Ten sensors that monitor fine particulate matter — or soot — will be installed in eight counties, including in Fayette and Indiana, the department announced Wednesday. The sensors will gather much-needed data in “under-monitored” areas about the quantity of pollutants released into the air. Each of the eight counties is home to fracking sites.
“We simply don't have data on air quality in these areas,” said DEP Secretary John Quigley in a statement. “We need that data and monitoring capability to help us understand whether or not there are risks or impacts to public health from current air quality in these areas.”
Fracking and drilling for natural gas releases lots of pollutants into the air, said Thaddeus Popovich, a Franklin Park resident and co-founder of Allegheny County Clean Air Now. Pollutants are released during the drilling process and by the diesel vehicles coming and going from the drilling sites.

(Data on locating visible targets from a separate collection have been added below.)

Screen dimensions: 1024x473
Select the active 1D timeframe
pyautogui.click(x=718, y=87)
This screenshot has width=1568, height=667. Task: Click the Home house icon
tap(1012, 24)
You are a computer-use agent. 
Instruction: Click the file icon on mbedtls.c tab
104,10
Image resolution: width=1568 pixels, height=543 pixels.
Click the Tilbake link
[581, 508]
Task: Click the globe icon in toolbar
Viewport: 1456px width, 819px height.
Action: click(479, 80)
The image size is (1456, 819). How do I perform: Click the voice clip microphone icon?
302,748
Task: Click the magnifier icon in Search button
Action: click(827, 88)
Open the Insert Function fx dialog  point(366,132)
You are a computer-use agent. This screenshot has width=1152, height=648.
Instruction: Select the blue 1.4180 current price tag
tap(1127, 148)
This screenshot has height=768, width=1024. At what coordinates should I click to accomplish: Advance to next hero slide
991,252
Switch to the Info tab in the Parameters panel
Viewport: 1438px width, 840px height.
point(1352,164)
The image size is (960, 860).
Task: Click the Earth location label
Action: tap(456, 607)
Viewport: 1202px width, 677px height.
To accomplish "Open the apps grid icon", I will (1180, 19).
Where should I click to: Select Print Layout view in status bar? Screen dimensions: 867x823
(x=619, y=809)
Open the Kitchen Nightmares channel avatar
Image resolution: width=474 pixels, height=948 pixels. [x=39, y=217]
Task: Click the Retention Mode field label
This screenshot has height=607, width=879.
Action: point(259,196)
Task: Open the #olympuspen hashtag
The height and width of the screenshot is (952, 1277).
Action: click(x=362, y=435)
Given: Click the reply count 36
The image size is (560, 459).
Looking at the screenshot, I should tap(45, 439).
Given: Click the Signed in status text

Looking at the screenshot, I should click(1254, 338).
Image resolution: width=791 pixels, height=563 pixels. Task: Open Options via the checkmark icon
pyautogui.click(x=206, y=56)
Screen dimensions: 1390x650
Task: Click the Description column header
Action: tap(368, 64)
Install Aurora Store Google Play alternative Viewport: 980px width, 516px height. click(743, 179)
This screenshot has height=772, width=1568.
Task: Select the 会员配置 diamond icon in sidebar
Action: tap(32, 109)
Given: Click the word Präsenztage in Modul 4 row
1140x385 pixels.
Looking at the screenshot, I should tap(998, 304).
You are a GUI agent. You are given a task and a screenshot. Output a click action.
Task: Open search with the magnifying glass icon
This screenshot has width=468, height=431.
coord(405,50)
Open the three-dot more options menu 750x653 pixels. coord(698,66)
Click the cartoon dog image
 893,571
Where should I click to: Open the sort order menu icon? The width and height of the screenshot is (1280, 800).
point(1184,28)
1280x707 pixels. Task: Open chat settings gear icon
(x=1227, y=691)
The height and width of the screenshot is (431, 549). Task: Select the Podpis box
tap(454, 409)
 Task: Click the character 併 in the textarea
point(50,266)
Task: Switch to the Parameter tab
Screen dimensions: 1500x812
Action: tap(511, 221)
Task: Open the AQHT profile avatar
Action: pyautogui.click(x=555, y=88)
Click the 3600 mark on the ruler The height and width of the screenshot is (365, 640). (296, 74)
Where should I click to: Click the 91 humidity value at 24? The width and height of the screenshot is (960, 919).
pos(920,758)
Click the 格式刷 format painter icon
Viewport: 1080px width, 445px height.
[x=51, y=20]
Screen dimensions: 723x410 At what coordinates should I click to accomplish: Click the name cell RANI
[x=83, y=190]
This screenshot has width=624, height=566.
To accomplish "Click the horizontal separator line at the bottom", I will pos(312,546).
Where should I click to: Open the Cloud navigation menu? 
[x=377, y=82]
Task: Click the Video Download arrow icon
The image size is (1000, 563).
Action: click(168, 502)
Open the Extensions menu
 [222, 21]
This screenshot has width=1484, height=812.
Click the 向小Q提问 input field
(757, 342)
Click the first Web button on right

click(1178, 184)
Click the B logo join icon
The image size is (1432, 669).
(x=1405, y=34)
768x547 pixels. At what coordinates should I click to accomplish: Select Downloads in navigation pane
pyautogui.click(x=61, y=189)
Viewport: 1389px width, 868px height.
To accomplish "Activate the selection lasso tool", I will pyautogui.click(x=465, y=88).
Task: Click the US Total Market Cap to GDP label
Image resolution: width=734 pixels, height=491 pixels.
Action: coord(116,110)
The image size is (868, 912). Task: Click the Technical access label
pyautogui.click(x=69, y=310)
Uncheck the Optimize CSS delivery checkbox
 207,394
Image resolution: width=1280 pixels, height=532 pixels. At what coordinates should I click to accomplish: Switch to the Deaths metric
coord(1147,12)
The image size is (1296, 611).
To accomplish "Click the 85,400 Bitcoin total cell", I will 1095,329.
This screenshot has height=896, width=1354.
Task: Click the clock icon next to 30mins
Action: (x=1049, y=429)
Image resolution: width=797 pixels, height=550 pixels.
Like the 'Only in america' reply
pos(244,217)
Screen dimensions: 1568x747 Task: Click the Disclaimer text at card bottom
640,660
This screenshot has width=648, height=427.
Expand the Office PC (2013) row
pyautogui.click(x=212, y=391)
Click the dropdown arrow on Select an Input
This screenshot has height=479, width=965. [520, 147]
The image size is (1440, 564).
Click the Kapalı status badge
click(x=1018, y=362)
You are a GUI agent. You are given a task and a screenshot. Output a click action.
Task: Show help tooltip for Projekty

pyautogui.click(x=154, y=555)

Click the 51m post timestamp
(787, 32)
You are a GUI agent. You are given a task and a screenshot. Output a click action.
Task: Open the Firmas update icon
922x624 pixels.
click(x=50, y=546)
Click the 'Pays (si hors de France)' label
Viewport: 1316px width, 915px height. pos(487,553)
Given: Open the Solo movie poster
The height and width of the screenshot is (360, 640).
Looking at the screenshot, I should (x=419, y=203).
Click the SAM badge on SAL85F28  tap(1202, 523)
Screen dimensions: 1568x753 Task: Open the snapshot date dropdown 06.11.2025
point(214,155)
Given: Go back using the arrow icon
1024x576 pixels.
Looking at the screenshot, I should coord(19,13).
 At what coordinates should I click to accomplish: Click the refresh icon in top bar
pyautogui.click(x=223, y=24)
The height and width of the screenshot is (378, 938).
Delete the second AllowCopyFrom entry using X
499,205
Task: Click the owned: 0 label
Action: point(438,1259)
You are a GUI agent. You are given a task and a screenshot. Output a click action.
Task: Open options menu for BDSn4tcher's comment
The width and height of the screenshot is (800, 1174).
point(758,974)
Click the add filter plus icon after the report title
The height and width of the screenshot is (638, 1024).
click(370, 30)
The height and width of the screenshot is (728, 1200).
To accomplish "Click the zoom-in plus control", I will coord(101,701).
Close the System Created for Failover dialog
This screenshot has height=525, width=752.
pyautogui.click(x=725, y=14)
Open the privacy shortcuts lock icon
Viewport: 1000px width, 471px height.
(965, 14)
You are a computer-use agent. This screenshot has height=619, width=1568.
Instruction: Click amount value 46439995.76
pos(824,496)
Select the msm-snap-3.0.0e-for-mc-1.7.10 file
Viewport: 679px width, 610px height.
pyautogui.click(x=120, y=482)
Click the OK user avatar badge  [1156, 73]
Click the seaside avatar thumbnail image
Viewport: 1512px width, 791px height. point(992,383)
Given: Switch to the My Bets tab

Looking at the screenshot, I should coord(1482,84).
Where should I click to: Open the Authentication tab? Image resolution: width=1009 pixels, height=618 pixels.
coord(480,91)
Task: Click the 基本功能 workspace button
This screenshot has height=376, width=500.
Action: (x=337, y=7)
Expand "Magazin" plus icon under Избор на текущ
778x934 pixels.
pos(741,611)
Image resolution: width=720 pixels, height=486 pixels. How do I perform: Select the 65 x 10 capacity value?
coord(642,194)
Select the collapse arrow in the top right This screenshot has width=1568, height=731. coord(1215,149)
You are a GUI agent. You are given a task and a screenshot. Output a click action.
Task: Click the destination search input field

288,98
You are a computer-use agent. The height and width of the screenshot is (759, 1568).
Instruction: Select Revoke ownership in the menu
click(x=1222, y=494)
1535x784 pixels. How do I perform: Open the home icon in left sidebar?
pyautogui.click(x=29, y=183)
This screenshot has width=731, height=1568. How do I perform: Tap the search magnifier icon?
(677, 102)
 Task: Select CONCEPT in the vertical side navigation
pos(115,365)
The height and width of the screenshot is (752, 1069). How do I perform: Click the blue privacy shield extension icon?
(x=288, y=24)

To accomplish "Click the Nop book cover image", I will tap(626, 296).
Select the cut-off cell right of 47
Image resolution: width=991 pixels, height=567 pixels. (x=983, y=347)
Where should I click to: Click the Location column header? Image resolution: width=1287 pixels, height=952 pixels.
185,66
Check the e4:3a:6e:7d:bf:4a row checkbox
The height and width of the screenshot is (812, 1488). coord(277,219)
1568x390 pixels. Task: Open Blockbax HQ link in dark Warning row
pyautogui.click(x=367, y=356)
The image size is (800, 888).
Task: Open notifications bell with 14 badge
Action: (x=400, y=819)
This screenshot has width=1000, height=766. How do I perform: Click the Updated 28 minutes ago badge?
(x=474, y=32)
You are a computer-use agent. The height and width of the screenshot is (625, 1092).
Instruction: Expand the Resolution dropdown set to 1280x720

The new monitors from the DEP show the state is paying attention to rural areas that previously “have been forgotten,” Popovich said.
Joseph Otis Minott, executive director of the Clean Air Council in Philadelphia, said he hopes the DEP will expand the monitoring program.
“As Pennsylvania's natural gas industry has spread over the past several years, our information-gathering has not always kept pace,” he said in a statement. “Shalefield residents have often been left in the dark about the quality of the air they breathe and, without adequate data, are unable to take action when they suspect air pollution is harming their health.”
Besides Fayette and Indiana counties, monitors will also be installed this year in Lycoming, Susquehanna and Wyoming counties, according to the DEP. Monitors will be installed inClarion, Jefferson and McKean counties by late 2017.
The exact locations of the monitors in Indiana and Fayette have not been finalized, a DEP spokesman said. The approximate $1.5 million expansion of the air monitoring network will be paid for, in part, by an Environmental Protection Agency grant.
The sensors will supplement DEP's existing network of 27 monitors. The Allegheny County Health Department also operates eight samplers and Philadelphia Air Management Services operates seven. The DEP recently installed sensors in Holbrook in Greene County and Towanda in Bradford County.
The data collected will be available to the public on the DEP and EPA websites.